‘At that moment, a certain poetry sets in’: Beat Zoderer on playing with perception

Watch the artist share a video tour of his new exhibition at Kunsthalle Weishaupt – and uncover fresh insights into his unique practice

Watch the artist share a video tour of his new exhibition at Kunsthalle Weishaupt – and uncover fresh insights into his unique practice

‘My focus is always on the visual aspect of a work, which might, offer a completely different meaning when viewed from a distance – and then when you get closer and step in front of it, you are perhaps almost disappointed because you have been deceived and there is a new visual experience happening. At that moment, suddenly a certain poetry sets in,’ says Swiss artist Beat Zoderer, discussing his practice in a video[1] created to accompany his current exhibition at the Kunsthalle Weishaupt in Ulm, Germany.

  • Beat Zoderer about his exhibition at Kunsthalle Weishaupt, video: Oleg Kauz

Titled Visuelle Interferenzen 1990–2020, the exhibition presents works from different phases of Zoderer’s career, asking the viewer to pay close attention to what they see. We are invited to discover ‘sculptures and reliefs made of common everyday materials such as adhesive labels, sheet metal and PVC foils’ – works intended to sharpen the viewer’s perception which, in their use of everyday materials, pose the question ‘what is art?’

In an accompanying exhibition text ‚The Square Must Go into the Circle, and the Other Way Around’ Christoph Schreier describes what distinguishes the artist and his working method from the Zurich Concrete Artists – and how Zoderer challenges the way we perceive art. Here, we share a selection of excerpts that offer a fittingly visual insight into his practice:

The ‘fouler of his own nest’
Clarity, logic, and stringency—these are the maxims of concrete art, which possibly found the best conditions to flourish in Protestant Switzerland. This is where they found a home, working in the middle of the last century, the “Zurich Concrete Artists” Max Bill, Richard Paul Lohse, Camille Graeser, Verena Loewensberg, and their entourage of lesser-known artists and designers. In 1955 Beat Zoderer was born in this art-historically significant and surely influential resonant space—Zoderer referred to the fascination of concrete art on several occasions.[2] But he was never to become a servile follower of its aesthetic doctrines, and his work emerged and developed in distance to all the dogmas of purity and clarity, even if they remain a point of reference for his art. In an interview he therefore speaks out against the disrespectful “thievery” on the body of concrete art and identifies himself as a “fouler of his own nest,” thereby saying much truth about his approach to art.[3] His strategy is not to rebel against the dominant heritage but rather subversion and a clever undermining of tradition.

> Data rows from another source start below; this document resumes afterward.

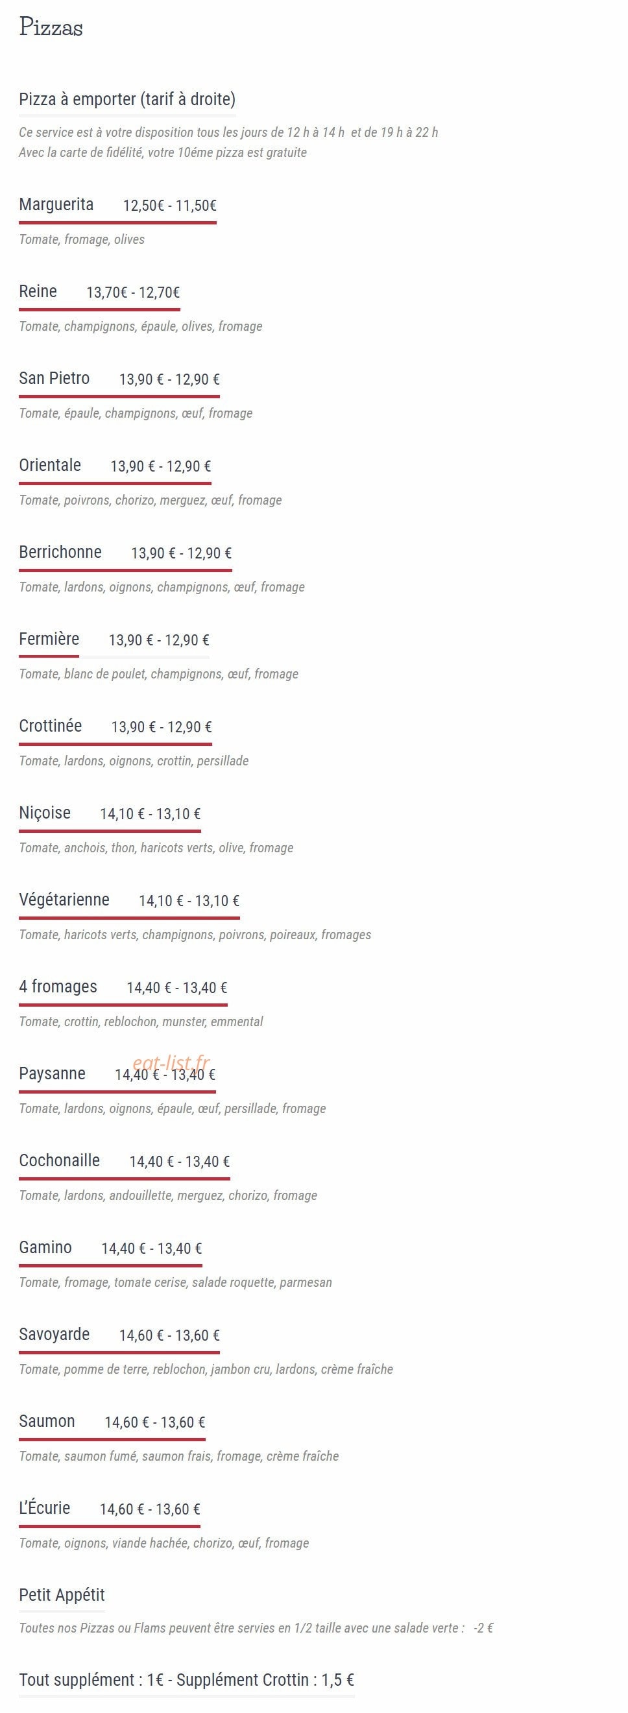The height and width of the screenshot is (1713, 628).
Task: Click the Gamino pizza name
Action: coord(45,1247)

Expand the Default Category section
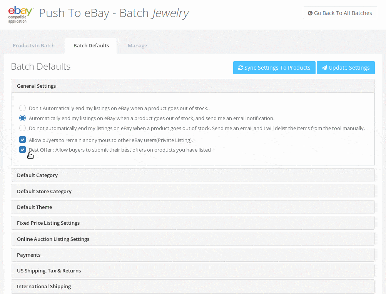(x=37, y=175)
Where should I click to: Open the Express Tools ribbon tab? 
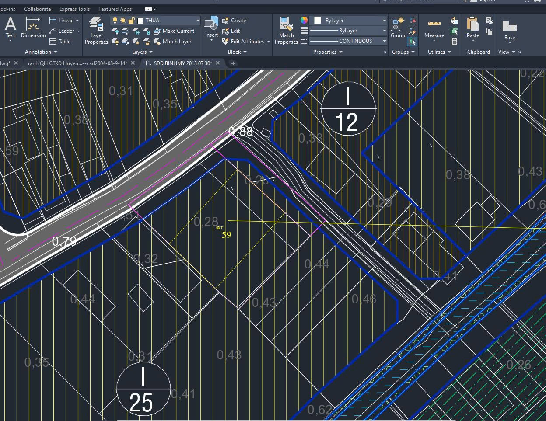(74, 9)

KH_weishaupt_Zoderer_021_ph
Horizontale Partitur, vertikal gelagert, 2021
5. Legung, diverses Material (1.Legung, 1998, Art Unlimited, Basel)
Photo: Martin Müller
KH_weishaupt_Zoderer_022_ph
Detail: Horizontale Partitur, vertikal gelagert, 2021
Photo: Martin Müller

‘The systematic way in which he proceeds and the formal organisation of his works’
Arbitrary subjectivity and ostentatious genius have no place here; instead materials and techniques are tested out in designs, and Zoderer glues, stacks, layers, wraps, and frames up to the point where the own dynamics of these per se rational processes tip over into hypertrophy and the grotesque.

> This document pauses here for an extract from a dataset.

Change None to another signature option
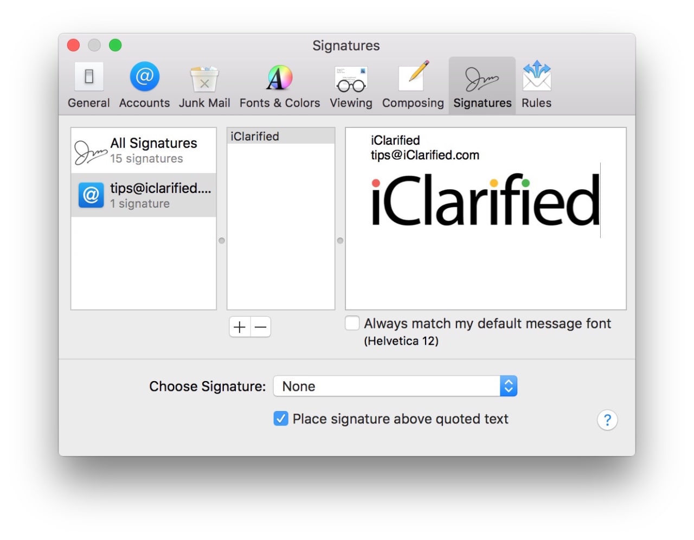Screen dimensions: 694x540 pyautogui.click(x=507, y=385)
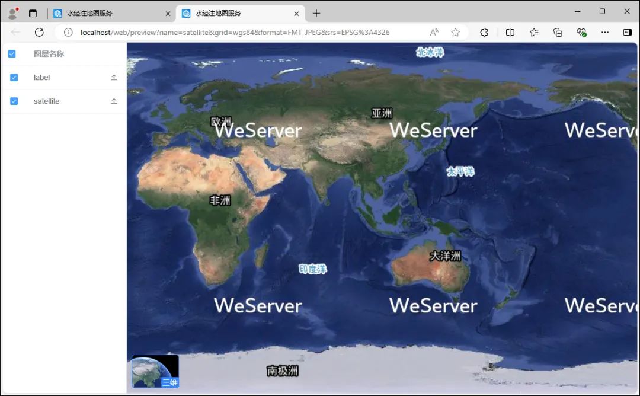Screen dimensions: 640x396
Task: Open the browser Favorites star in address bar
Action: [x=455, y=33]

‘An opposition to all authorities and established modes of thought’
Dada also had its roots in Zurich, in the circles of the Cabaret Voltaire, and its caustic opposition to all authorities and established modes of thought must surely be attractive to Zoderer—Hans Arp comes to mind. But his art certainly does not share the biting provocation and bitter undertone of Dada. His works are dominated by humor and wit (in the sense of cunning) and by the pleasure he takes in testing out parameters and borders, and in combination these two approaches construct the boldest connections and even make the impossible possible.

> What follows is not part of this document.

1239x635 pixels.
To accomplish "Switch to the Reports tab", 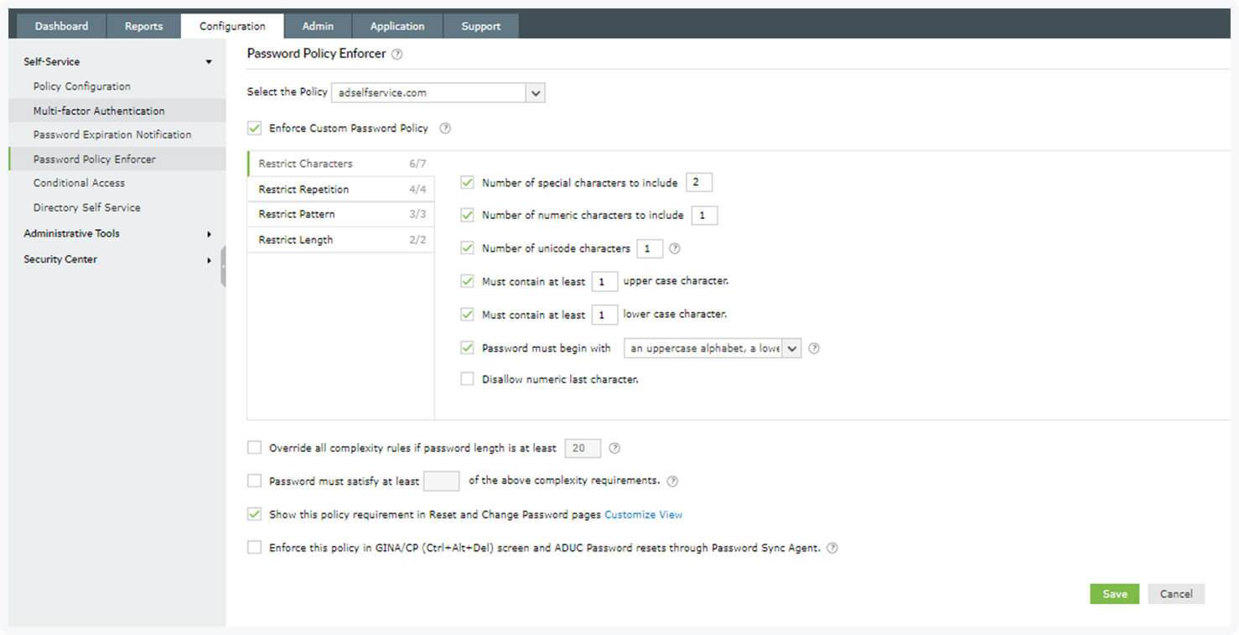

KunsthalleWeishaupt_Zoderer_Plattenbau_No_3_2003_©Martin_Mueller
Plattenbau Nº3, 2003, Farbe auf Holz, verschraubt, 170×120×104cm
Installation view, Kunsthalle Weishaupt
Photo: Martin Müller
KunsthalleWeishaupt_Zoderer_Petersbuerger_Haengung1_©Martin_Mueller
Beat Zoderer – Visuelle Interferenzen 1990–2020
Exhibition view
Kunsthalle Weishaupt, Ulm, 2021
Photo: Martin Müller

‘Zoderer is not a defender of established certainties’
He often bestows completely new effects on the materials he uses, and sometimes he even makes his sculptures float—as if by magic[4]. Isn’t all of this possible under the aegis of art and artistry? For sure, Zoderer is not a defender of established certainties, of a “this way and no other”. For him, many things can be conceived of differently, and this knowledge also protects him, the late born, from the temptations of modernism, which disseminated its own frequently dogmatic creed of salvation.

‘Uncomfortable Utopia’
The famous Rietveld Chair is a good example of how much modernism endeavored to carry its utopias into ordinary people’s everyday lives[5].  But if you had ever sat down on the chair’s hard wooden seat, then you would know how uncomfortable utopias turned into reality can be. Zoderer is highly aware of the danger of this kind of enforced well-being and therefore he prefers ironic distance to all artistic fantasies of redemption. His way is to humorously keep matters undecided and to then confront us with works whose anarchist wit means that they can never be the prototypes for new aesthetic or social ideologies.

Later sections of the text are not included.